Because when safety is gone, love feels far away. Affection starts to feel like a chore. The warmth that once came easily now feels forced or nonexistent. They tell me, "I know I love them, but I don’t feel it anymore." Or worse, "I don’t know if I even love them at all."
But here’s what I’ve learned: Love doesn’t die in a moment. It fades in the absence of safety. It erodes when words become weapons, when touch feels distant, when every conversation feels like walking on eggshells. And if that’s where you are, I want you to know—you are not broken, and your relationship is not beyond repair. Safety is the path back to love.
I’ve seen it too many times, and I want to give them words for what they’re feeling. Maybe you’ve felt it too, just the way I have. If that is the case, then this is for you.
Dear Love, (I Want to Feel Safe With You)
I need to tell you something, and I need you to really hear me. Not to fix it, not to argue, not to defend yourself—just to listen. Because I love you, and I want to feel safe with you. But right now, I don’t.
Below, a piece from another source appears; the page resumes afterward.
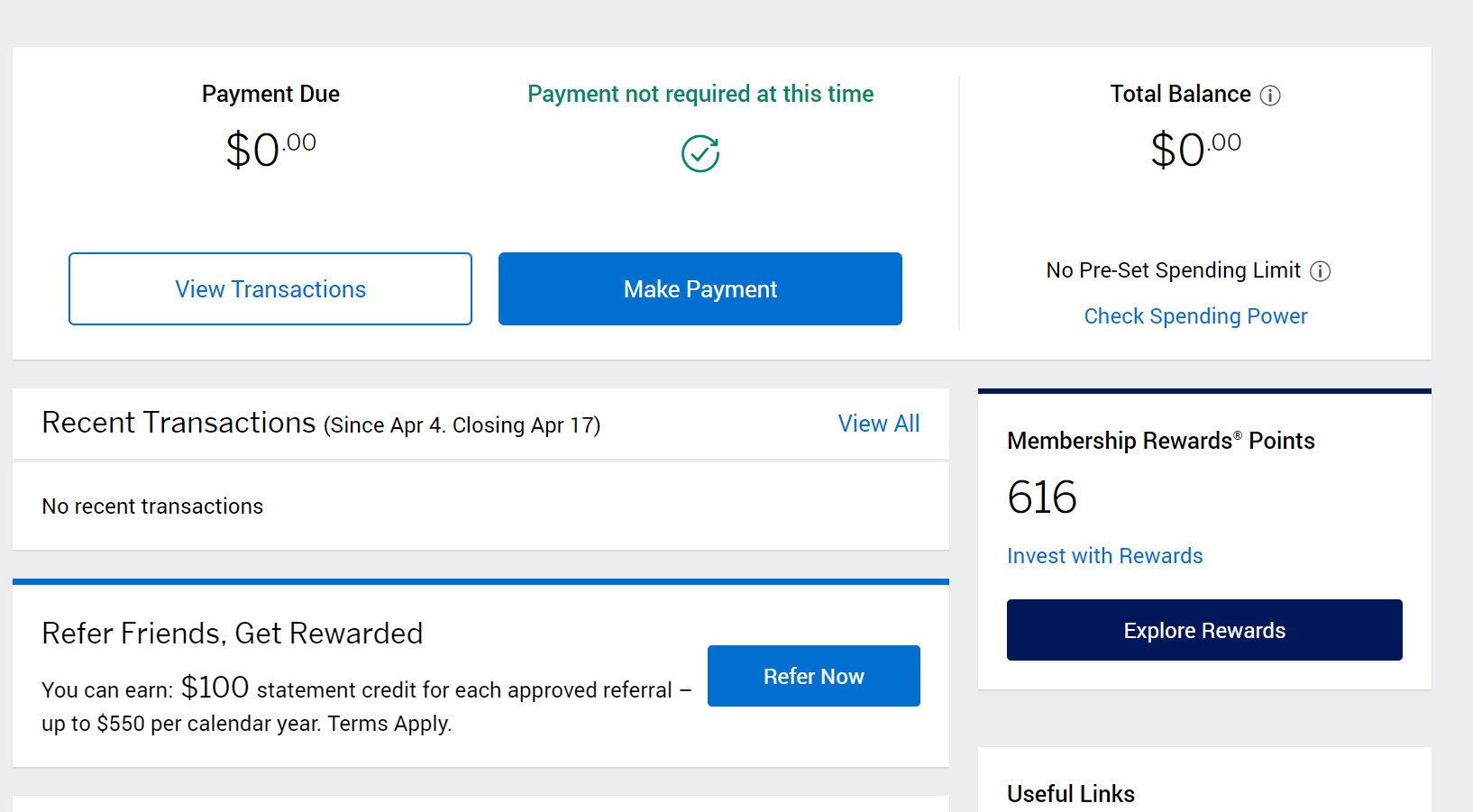Click the Make Payment button
Image resolution: width=1473 pixels, height=812 pixels.
(x=700, y=289)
When we fight, my heart races. My body tenses. I don’t know what’s going to happen next—will you raise your voice? Will you walk away? Will you shut down? Or will I? My mind spins, trying to predict how I can keep the peace or make you understand me. But no matter what I say, it feels like my words don’t land the way I mean them to.
And so, I get defensive. I withdraw. I say things I don’t mean. I shut down, not because I don’t care, but because I feel like I’m standing on unstable ground, and I don’t know where to put my feet. I want to be able to talk to you, to be honest with you, to open up—but I need to feel safe to do that. And safety, for me, doesn’t mean the absence of conflict. It means knowing that no matter what, I won’t be attacked, abandoned, or ignored.
What Feeling Unsafe Really Feels Like
When I don’t feel safe with you, it’s like a storm brewing inside me. My stomach knots up. My chest feels tight. My throat closes as if the words I want to say are stuck somewhere between fear and frustration.
I feel like I’m bracing for impact. Even if your words aren’t meant to hurt me, I sometimes hear them through the filter of my fears—fears that I am too much or not enough, that my feelings will be dismissed, that I’ll be left to sit with my pain alone.
When I don’t feel safe, I don’t feel seen. I don’t feel like my emotions matter. And that makes me either shut down or lash out—not because I want to, but because I don’t know how else to protect myself.
And when this happens over and over, it numbs something inside me. The love I once felt starts to feel like a memory. Not because I don’t care, but because I am too exhausted to reach for it.
What Safety Looks Like to Me
Safety looks like you staying present with me, even when the conversation is hard.
Safety looks like you hearing me out, not just listening so you can prepare your response.
Safety looks like you saying, “I see why that hurt you,” instead of, “That’s not what I meant.”
Safety looks like you choosing softness over sharpness, even when you’re upset.
Safety looks like you letting me take a breath when I feel overwhelmed, without making me feel guilty for needing space.
It’s knowing that I can be honest without fear of being punished with silence, sarcasm, or cruelty. It’s feeling like my emotions are welcome in the space between us, even if they’re messy or inconvenient.
Because when I feel safe, I can let my guard down. I can feel close to you again. I can feel love again.
What I Need From You
I need you to make space for my feelings, even when they don’t make sense to you.
I need you to pause when you feel yourself getting defensive and ask yourself, “Am I listening to understand or just to respond?”
I need you to choose kindness, even when you’re frustrated.
I need you to work with me, not against me, when we’re in conflict.
I need you to tell me when I hurt you in a way that invites understanding, not shame.
I need you to show me—through your words and actions—that my heart is safe with you.
And What I Promise You
I promise to work on my own reactions, to not let past wounds turn you into an enemy in my mind.
I promise to tell you what I need instead of expecting you to read my mind.
I promise to soften when I feel safe, to be open when I feel understood, to meet your efforts with appreciation instead of suspicion.
I promise that if we create safety together, I will meet you there—with love, with vulnerability, and with the connection we both crave.
Because I want to feel safe with you. And I want you to feel safe with me too.